Paul further describes in 1:7-11 what it means to have God’s grace poured on us. Thus we have what the Bible calls “redemption.” This means that the world no longer has a claim on us, God has “bought us back” so we now belong to him to live out his purpose.

Furthermore, we now know that our sins, faults, and trespasses are forgiven because of God’s rich grace. Yet, Paul pushes us beyond an individualistic reading of the text; he forces us beyond the capacity of human imagination. As believers in Jesus, we now have an inside track on what God is up to. God’s plan includes the entire universe, not just individual humans.
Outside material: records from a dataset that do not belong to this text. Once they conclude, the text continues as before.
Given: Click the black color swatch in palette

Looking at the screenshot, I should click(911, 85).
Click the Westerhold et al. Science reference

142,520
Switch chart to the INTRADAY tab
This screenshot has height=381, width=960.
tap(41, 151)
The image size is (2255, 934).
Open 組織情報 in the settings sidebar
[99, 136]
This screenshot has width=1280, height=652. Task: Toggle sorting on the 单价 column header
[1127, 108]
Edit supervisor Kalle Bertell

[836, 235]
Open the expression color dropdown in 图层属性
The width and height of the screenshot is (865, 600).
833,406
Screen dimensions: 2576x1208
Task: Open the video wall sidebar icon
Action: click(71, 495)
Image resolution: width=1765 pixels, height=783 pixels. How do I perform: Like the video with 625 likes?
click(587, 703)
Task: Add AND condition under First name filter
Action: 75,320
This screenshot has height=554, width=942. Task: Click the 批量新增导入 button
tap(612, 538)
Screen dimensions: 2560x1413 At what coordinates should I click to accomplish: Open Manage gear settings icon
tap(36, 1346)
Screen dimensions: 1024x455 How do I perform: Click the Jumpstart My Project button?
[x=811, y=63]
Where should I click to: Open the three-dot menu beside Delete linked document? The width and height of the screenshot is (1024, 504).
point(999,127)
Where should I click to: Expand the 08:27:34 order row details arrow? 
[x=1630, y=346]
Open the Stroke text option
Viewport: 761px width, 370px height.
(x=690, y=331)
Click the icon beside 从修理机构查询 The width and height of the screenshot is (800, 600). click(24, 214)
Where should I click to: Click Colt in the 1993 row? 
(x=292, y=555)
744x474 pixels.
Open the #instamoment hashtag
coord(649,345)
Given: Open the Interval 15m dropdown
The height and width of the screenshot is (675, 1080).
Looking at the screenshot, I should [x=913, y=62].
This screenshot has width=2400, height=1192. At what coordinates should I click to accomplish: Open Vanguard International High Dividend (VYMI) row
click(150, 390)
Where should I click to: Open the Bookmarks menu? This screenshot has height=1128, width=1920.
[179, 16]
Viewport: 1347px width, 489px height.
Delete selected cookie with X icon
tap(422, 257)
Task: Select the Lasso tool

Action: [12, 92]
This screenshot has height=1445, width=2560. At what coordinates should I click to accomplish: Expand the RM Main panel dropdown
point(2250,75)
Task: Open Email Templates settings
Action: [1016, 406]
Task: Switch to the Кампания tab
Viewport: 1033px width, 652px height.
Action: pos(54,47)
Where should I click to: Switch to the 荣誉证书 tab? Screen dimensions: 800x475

It involves pulling the broken universe (whether in heaven or earth) back together again (see v. 10). Paul is insistent that it is because of Jesus that all of this is possible.

Thus, in this context of God’s cosmic plan, we are “heirs” invited to participate in reclaiming the world for all that is good and right. We can be sure we are heirs because God has given us the symbol of the future. The Holy Spirit “seals us” or marks us as heirs, as those who belong especially to God.

While this passage is a long and winding text, the point is simple: God had a plan, Jesus made it possible, and the Holy Spirit guarantees it . . . and . . . as believers in Jesus we are not only a part of God’s mission but participants in it.

Giving Not Grasping

Known as the Carmen Christi, the song of Christ, Philippians 2:5-11 may well be an early Christian hymn, or at least, part of one. Translators cannot decide whether it should be set off as poetry or as prose because it is rhythmic but not fully balanced. Paul may have used a familiar song to make his point—similar to a way a preacher today might cite a well known song but change a word here or there to make a different point—the new point made here, though, is very important.

Using a keyword in this letter, Paul calls on the reader to think like Jesus (Phil 2:5). Next the song explains how to think like Jesus. Jesus, who exists as God, did not consider that privilege as an opportunity to grab more for himself.

Instead, consistent with the nature of God, he “emptied” himself or made himself nothing, taking on the “form” of a slave. Thus, he demoted himself from divine omnipotence to menial service. The demotion follows a staircase pattern: He emptied himself

taking on the form of a slave
in the likeness of humanity
in the shape of a man
becoming obedient to death
even death on a criminal’s cross

At the heart of this passage is the call to think like Jesus. How does this look? That to be like God is about giving self away. To hoard either power or possessions to oneself is not like God.

This song emphasizes the completeness of this giving away. Jesus gave up the prerogatives of Godness to become a human for the sake of others. Jesus’ renunciation of his privilege was so complete that he died a criminal’s death.

The completeness of Jesus’ giving it all away is implied in v. 9. Here God the Father is the one who exalts Jesus and gives him the name above every name. At this name, every knee will bow and every tongue will confess. The name referred to here is Lord (v. 11). The inspiration for this point comes from the ancient prophet Isaiah where Lord refers to YHWH, God’s personal name.

Before me every knee will bow;
by me every tongue will swear.
They will say of me, ‘In the LORD alone
are righteousness and strength
. (Isa. 45:23b-24a)

While I would never pretend to know all the mysteries regarding the nature of God, such as how could God become human, did God really die, or how Jesus was still God, yet human, this text is clear about one thing:

God’s nature is about giving not getting. Consequently, those who follow Jesus will grow into givers not getters. This is how we think like Jesus.